* **Source document**

Virginia Gov.-elect Glenn Youngkin arrives to speak at an election night party in Chantilly, Va., early Wednesday after he defeated Democrat Terry McAuliffe. Associated Press/Andrew Harnik

RICHMOND, Va. — Glenn Youngkin won the Virginia governor’s race Tuesday, tapping into culture war fights over schools and race to unite former President Donald Trump’s most fervent supporters with enough suburban voters to become the first Republican to win statewide office here in 12 years.

The 54-year-old Youngkin’s defeat of Democrat Terry McAuliffe marked a sharp turnabout in a state that has shifted to the left over the past decade and was captured by President Biden last year by a 10-point margin. It is certain to add to the Democrats’ anxiety about their grip on political power heading into next year’s midterms, when the party’s thin majority in Congress could be erased.

Democratic gubernatorial candidate Terry McAuliffe prepares to speak at an election night party in McLean, Va. McAuliffe was in a tight race with Republican Glenn Youngkin as midnight approached. Associated Press/Steve Helber

The election was the first major test of voter sentiment since Biden took office, and the results were a stern warning sign for the president’s own support. His administration has been shaken repeatedly in recent months, beginning with the chaotic withdrawal from Afghanistan, challenges in emerging from the pandemic and a legislative agenda at risk of stalling on Capitol Hill.

* **What to do**
[1] Answer these from the article on the Virginia governor's race:
(a) How old is Glenn Youngkin?
(b) By what margin did Biden carry Virginia the previous year?
(c) In what town did Terry McAuliffe hold his election night party?
[2] Resume the article on the Virginia governor's race, picking up after its final sentence.
The items that follow have no connection to the news article on the Virginia governor's race.

* **Record excerpts**
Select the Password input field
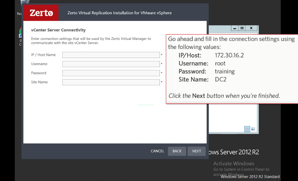Screen dimensions: 298x181 (x=111, y=73)

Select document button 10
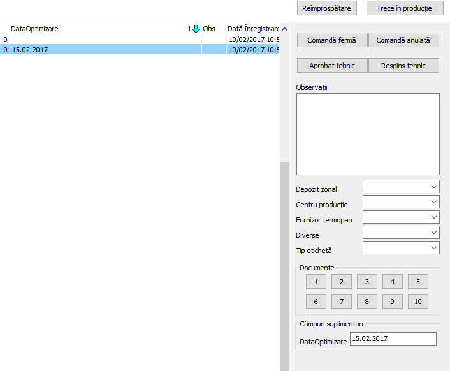[417, 302]
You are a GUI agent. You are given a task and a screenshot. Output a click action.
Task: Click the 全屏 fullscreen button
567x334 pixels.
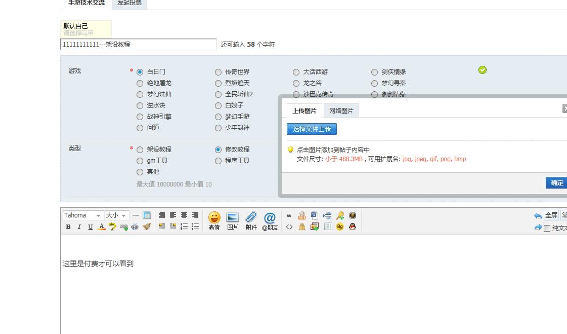551,215
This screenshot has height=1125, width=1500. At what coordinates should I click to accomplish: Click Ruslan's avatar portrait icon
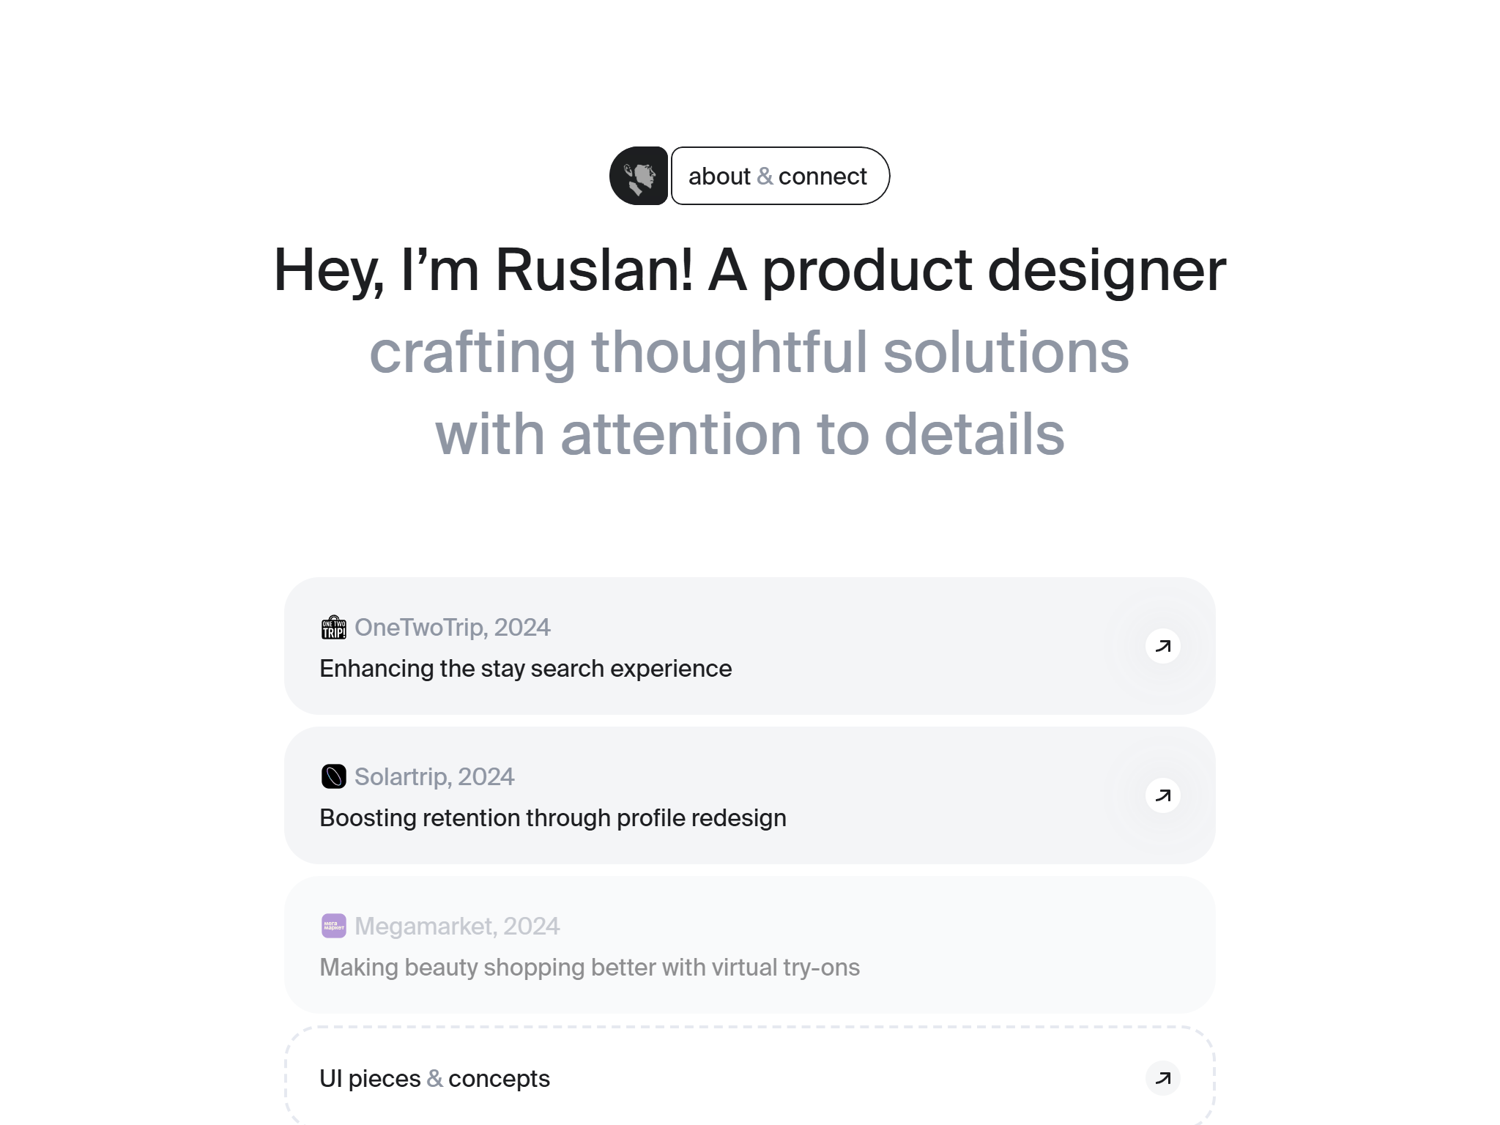[x=639, y=176]
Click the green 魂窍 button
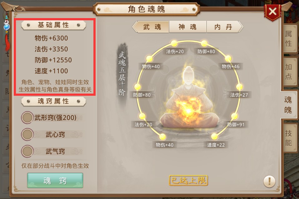 55,180
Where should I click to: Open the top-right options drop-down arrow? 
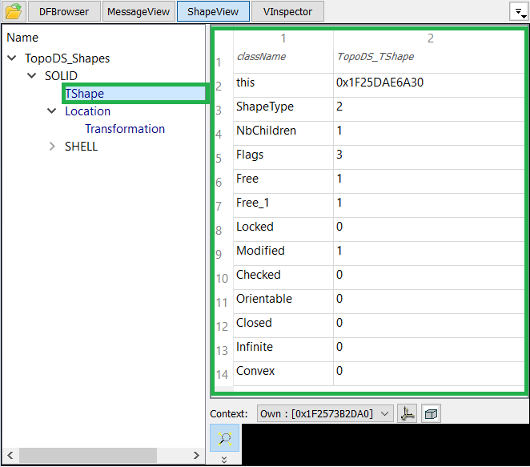coord(518,12)
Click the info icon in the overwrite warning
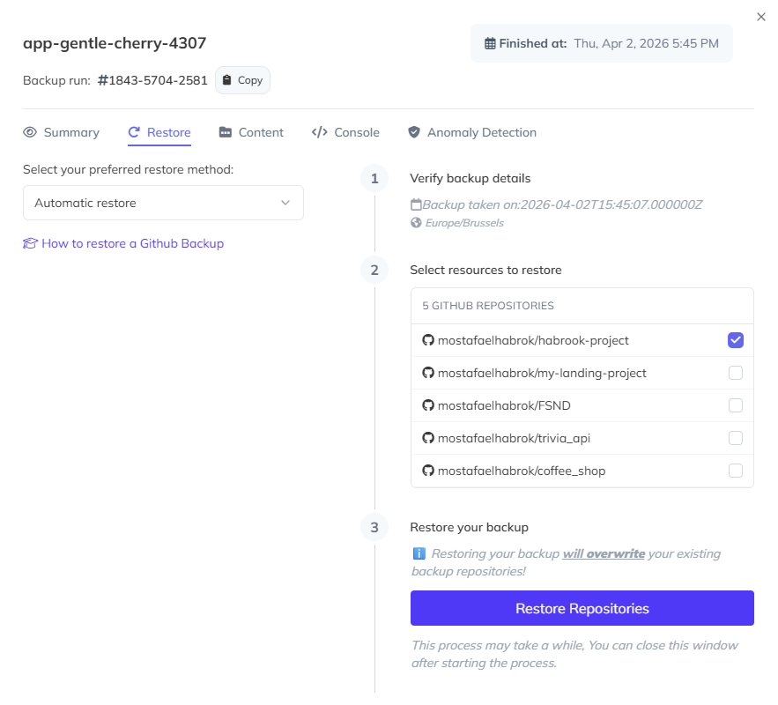The image size is (778, 705). click(x=418, y=553)
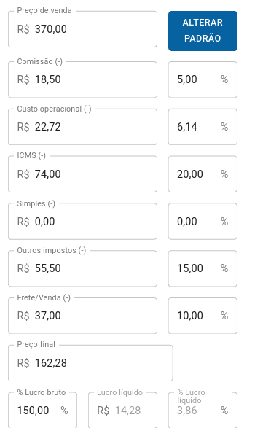The image size is (271, 428).
Task: Focus the Comissão 5,00 percent field
Action: 203,79

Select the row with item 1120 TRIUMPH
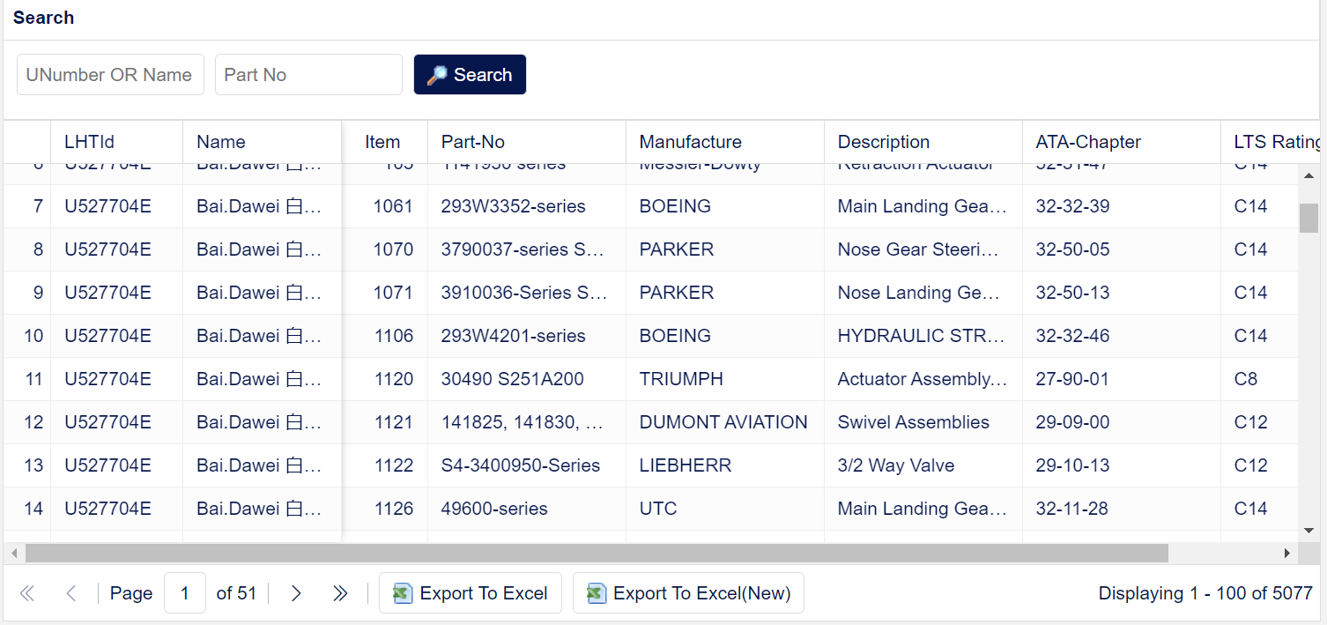coord(650,379)
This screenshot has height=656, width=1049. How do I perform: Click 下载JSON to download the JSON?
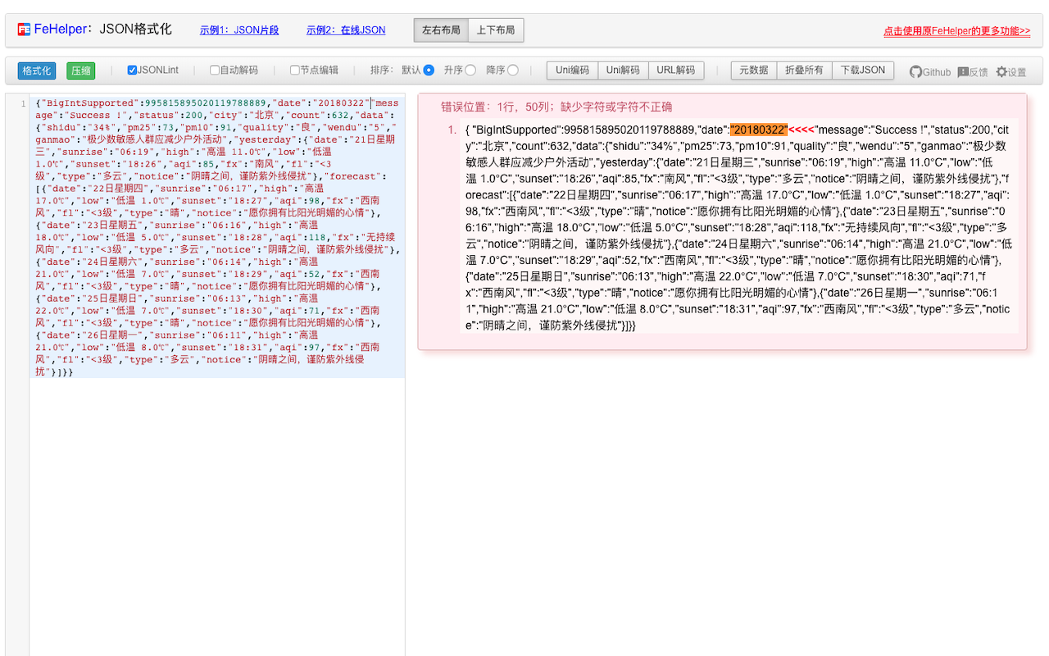[863, 70]
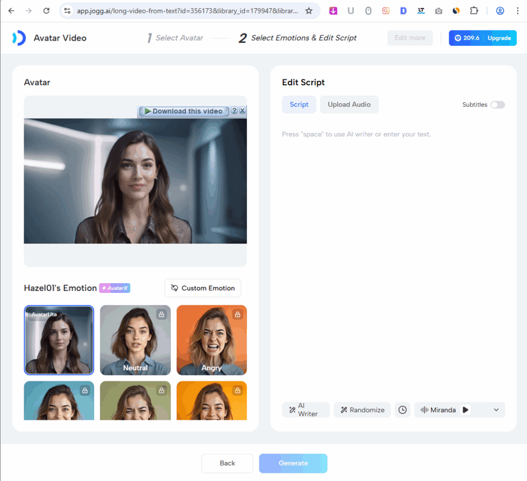Click the Generate button

click(x=293, y=463)
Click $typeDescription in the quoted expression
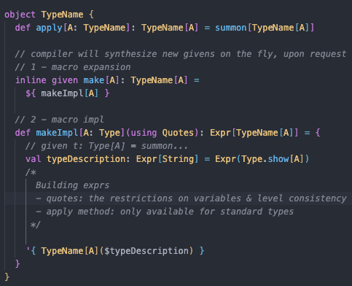This screenshot has width=352, height=286. (146, 251)
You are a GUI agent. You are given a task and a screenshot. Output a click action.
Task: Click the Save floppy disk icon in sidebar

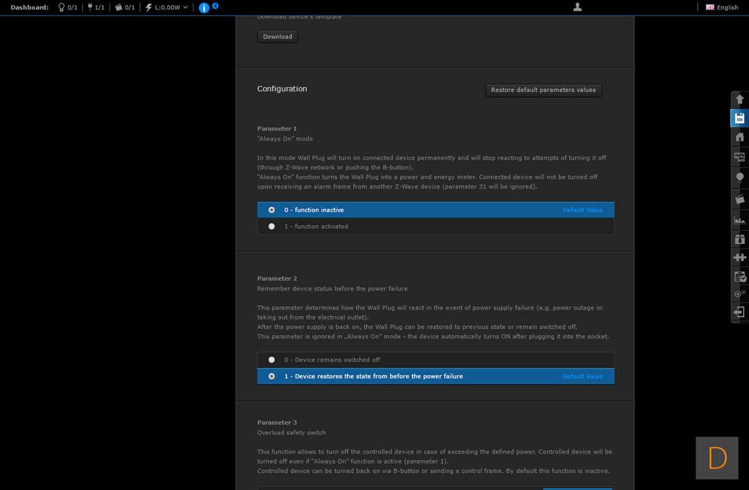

* **Activity answers**
[1]
(a) 54
(b) 10 points
(c) McLean, Va.

[2]
Youngkin, a political neophyte and former private equity executive, was able to take advantage of apparent apathy among core Democratic voters fatigued by years of elections that were seen as must-wins. He successfully portrayed McAuliffe, a former Virginia governor, Democratic National Committee chairman and close friend of Bill and Hillary Clinton, as part of an elite class of politicians. He also seized on a late-stage stumble by McAuliffe, who during a debate performance suggested parents should have a minimal role in shaping school curriculums.

Perhaps most significantly, Youngkin prevailed in a task that has stumped scores of Republicans before him: attracting Trump’s base while also appealing to suburban voters who were repelled by the former president’s divisive behavior.

During the campaign, Youngkin stated his support for “election integrity,” a nod at Trump’s lie that the 2020 presidential election was stolen, while also focusing on education and business-friendly policies. He never campaigned in person with Trump, successfully challenging McAuliffe’s effort to cast him as a clone of the former president.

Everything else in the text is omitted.